Of course, I will still try to get back to you all personally. It may take a while, however. Not because I don’t love you all, but simply because you outnumber me.
And now for my first questions. Some classics mixed up with some new and unfamiliar ones.
Where does Uglies series take place?
This question has been asked and answered many places, but here’s the official word:
The unnamed city where Tally lives is roughly where Seattle is now. (So the Rusty Ruins are the ruins of Seattle.) The ocean that Tally travels along is thus the Pacific, and the Smoke is somewhere up in the Canadian Rockies. As many of you have realized, Diego is descended from modern-day San Diego.
Here’s a news flash: Extras will take place in what we now call Japan!
What started your career in writing?
In the early 90s I worked for MacMillan/McGraw-Hill, which I’m sure many of you know as school textbook publishers.
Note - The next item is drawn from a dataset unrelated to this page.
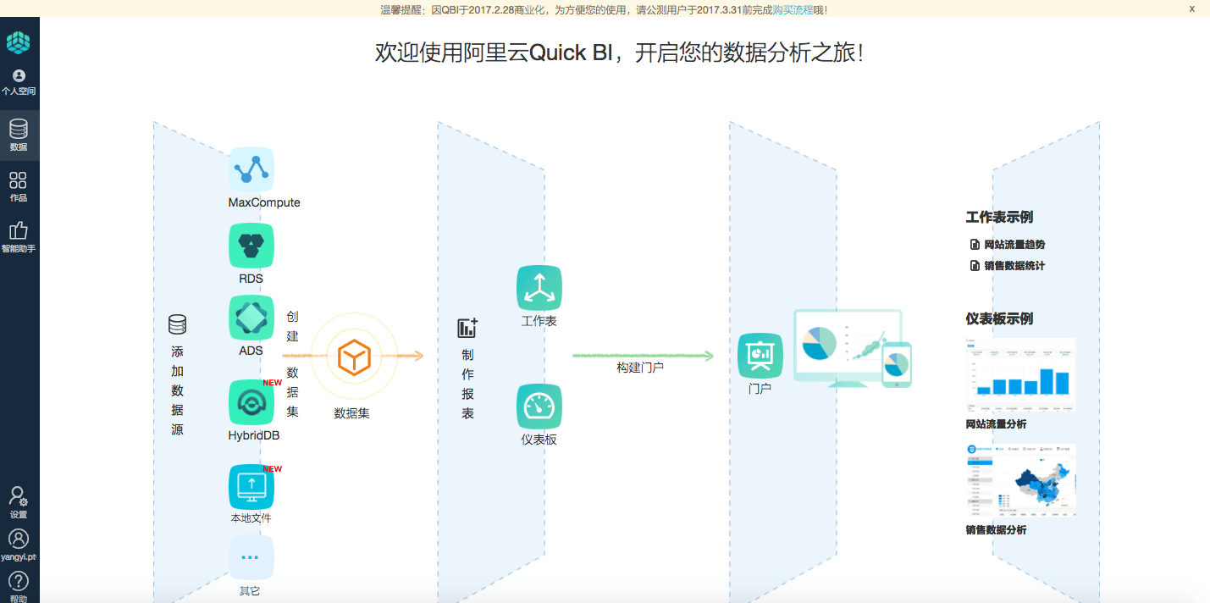The height and width of the screenshot is (603, 1210).
Task: Select the MaxCompute data source icon
Action: (x=251, y=169)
I was in charge of their NYC technology office, designing educational software and other cool stuff.
One lucky day in 1995, they decided to move their technology departments up to Connecticut, and offered me the choice of severance (that is, money) or moving out of NYC. I thought about this for about ten seconds and then said, “Give me my check and color me gone. I’m off to be a writer.”
Five adult books later, I got the idea for Midnighters. With its teenage heroes and gothic high school setting, this was clearly a teen book. So I became a teen writer.
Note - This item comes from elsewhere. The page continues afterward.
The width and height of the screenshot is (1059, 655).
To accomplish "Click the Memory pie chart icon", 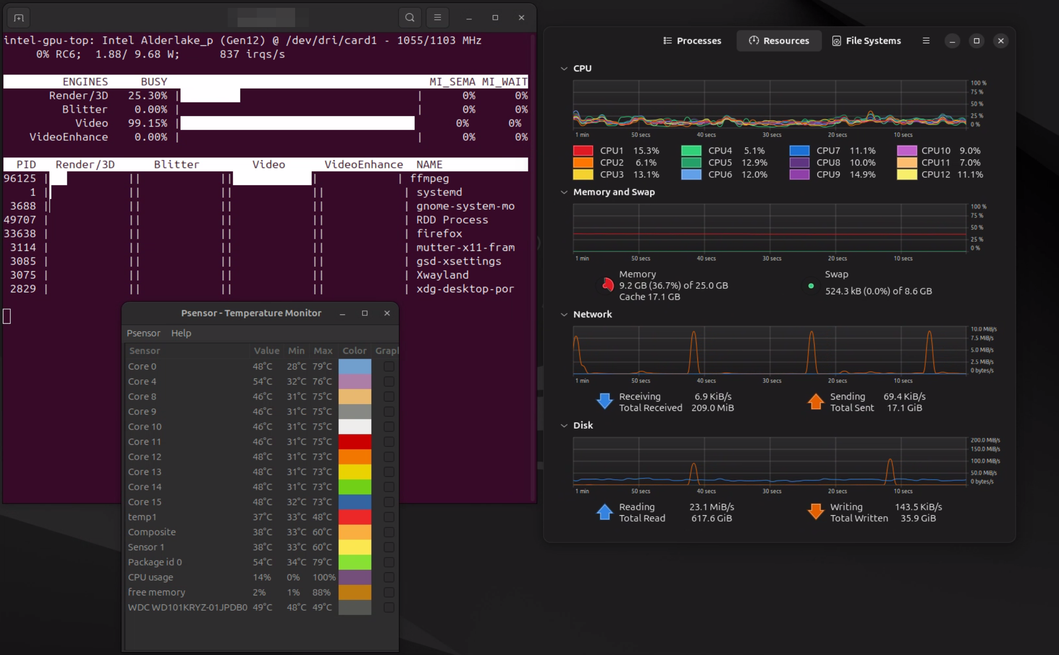I will (608, 285).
Some people ask why I decided to become a teen writer. But it didn’t happen in the abstract. I simply got an idea that was YA-ish, and then had so much fun writing for teens that I haven’t (yet) gone back.
What with Wii, Tivo, and those internets I keep hearing about, do you ever worry that teens will stop reading?
Despite all the competition for their time—TV, movies, social networking sites—teens still read a lot more than older age groups. I think that’s because when you’re young, you read more intensely; a book can completely change your way of looking at the world. Once you’ve discovered that magic, it’s hard to give up.
It’s adults I worry about.*
*According to this NEA study, only about 57% of adults in the US read any book at all in 2002. Children’s book sales, on the other hand, have been screaming upward for the last ten years. So nyah.
Random Update: Those of you who get the NY Times should check out page 18, the children’s paperback list. w00t.